Initial commit: MCP server + web upload interface

Ezer Mishpati - AI legal decision drafting system with: - MCP server (FastMCP) with document processing pipeline - Web upload interface (FastAPI) for file upload and classification - pgvector-based semantic search - Hebrew legal document chunking and embedding
2026-03-23 12:33:07 +00:00
commit 6f515dc2cb
33 changed files with 3297 additions and 0 deletions
--- a/mcp-server/src/legal_mcp/services/processor.py
+++ b/mcp-server/src/legal_mcp/services/processor.py
@@ -0,0 +1,79 @@
+"""Document processing pipeline: extract → chunk → embed → store."""
+
+from __future__ import annotations
+
+import logging
+from uuid import UUID
+
+from legal_mcp.services import chunker, db, embeddings, extractor
+
+logger = logging.getLogger(__name__)
+
+
+async def process_document(document_id: UUID, case_id: UUID) -> dict:
+    """Full processing pipeline for a document.
+
+    1. Extract text from file
+    2. Split into chunks
+    3. Generate embeddings
+    4. Store chunks + embeddings in DB
+
+    Returns processing summary.
+    """
+    doc = await db.get_document(document_id)
+    if not doc:
+        raise ValueError(f"Document {document_id} not found")
+
+    await db.update_document(document_id, extraction_status="processing")
+
+    try:
+        # Step 1: Extract text
+        logger.info("Extracting text from %s", doc["file_path"])

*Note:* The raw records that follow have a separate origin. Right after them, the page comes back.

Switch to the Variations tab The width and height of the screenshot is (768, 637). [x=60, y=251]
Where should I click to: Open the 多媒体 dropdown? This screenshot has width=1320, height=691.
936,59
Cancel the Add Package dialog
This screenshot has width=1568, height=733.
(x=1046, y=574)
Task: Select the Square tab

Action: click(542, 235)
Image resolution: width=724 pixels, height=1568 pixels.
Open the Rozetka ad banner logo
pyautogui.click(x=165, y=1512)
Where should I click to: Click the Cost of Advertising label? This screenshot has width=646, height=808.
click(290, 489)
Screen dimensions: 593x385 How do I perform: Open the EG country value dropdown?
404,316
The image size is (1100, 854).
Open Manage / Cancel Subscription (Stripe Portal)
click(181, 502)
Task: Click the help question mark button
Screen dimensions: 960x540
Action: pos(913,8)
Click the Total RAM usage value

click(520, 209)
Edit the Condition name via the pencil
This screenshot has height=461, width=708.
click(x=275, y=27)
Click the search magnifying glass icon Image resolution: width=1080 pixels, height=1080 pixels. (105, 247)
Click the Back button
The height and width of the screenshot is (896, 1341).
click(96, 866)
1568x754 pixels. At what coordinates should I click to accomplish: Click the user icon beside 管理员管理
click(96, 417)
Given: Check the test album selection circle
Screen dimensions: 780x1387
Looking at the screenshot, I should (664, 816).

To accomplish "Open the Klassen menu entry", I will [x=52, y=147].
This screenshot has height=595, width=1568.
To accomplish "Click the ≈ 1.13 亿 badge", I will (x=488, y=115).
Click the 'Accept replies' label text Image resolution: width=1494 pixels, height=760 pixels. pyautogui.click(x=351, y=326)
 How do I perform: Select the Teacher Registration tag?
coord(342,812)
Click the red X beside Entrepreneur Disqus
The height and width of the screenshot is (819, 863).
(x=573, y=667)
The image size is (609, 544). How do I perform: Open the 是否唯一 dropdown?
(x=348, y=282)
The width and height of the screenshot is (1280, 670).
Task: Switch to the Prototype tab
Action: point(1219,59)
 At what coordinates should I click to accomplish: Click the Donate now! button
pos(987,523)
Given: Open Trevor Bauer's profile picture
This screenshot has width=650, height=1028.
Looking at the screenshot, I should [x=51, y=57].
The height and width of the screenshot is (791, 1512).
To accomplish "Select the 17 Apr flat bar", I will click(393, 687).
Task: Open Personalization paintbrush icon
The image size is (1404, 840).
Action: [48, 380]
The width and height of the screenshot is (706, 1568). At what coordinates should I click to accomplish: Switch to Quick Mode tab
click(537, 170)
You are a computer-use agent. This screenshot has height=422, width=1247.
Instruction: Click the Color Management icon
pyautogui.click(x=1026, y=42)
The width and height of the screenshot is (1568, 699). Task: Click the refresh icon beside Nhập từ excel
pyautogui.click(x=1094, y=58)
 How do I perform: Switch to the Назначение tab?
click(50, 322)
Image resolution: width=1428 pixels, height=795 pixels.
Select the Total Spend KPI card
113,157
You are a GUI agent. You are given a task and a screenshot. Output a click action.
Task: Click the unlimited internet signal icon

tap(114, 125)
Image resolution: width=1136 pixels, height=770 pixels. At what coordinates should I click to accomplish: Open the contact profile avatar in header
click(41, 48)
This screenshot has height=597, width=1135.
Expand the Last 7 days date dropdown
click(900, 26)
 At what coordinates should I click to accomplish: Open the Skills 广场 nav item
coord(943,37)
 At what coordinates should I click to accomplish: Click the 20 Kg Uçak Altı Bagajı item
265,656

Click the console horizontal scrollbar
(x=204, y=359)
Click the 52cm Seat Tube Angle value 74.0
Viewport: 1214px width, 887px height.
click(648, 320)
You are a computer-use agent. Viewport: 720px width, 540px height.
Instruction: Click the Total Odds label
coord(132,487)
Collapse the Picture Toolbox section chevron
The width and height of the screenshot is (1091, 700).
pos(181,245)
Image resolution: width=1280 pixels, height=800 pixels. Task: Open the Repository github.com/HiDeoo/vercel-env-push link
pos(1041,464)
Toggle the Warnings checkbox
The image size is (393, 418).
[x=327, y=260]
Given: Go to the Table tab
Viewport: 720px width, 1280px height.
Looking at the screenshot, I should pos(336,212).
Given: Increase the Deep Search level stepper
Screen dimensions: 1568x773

+        text, page_count = await extractor.extract_text(doc["file_path"])
+
+        await db.update_document(
+            document_id,
+            extracted_text=text,
+            page_count=page_count,
+        )
+
+        # Step 2: Chunk
+        logger.info("Chunking document (%d chars)", len(text))
+        chunks = chunker.chunk_document(text)
+
+        if not chunks:
+            await db.update_document(document_id, extraction_status="completed")
+            return {"status": "completed", "chunks": 0, "message": "No text to chunk"}
+
+        # Step 3: Embed
+        logger.info("Generating embeddings for %d chunks", len(chunks))
+        texts = [c.content for c in chunks]
+        embs = await embeddings.embed_texts(texts, input_type="document")
+
+        # Step 4: Store
+        chunk_dicts = [
+            {
+                "content": c.content,
+                "section_type": c.section_type,
+                "embedding": emb,
+                "page_number": c.page_number,
+                "chunk_index": c.chunk_index,
+            }
+            for c, emb in zip(chunks, embs)
+        ]
+
+        stored = await db.store_chunks(document_id, case_id, chunk_dicts)
+        await db.update_document(document_id, extraction_status="completed")
+
+        logger.info("Document processed: %d chunks stored", stored)
+        return {
+            "status": "completed",
+            "chunks": stored,
+            "pages": page_count,
+            "text_length": len(text),
+        }
+
+    except Exception as e:
+        logger.exception("Document processing failed: %s", e)
+        await db.update_document(document_id, extraction_status="failed")
+        return {"status": "failed", "error": str(e)}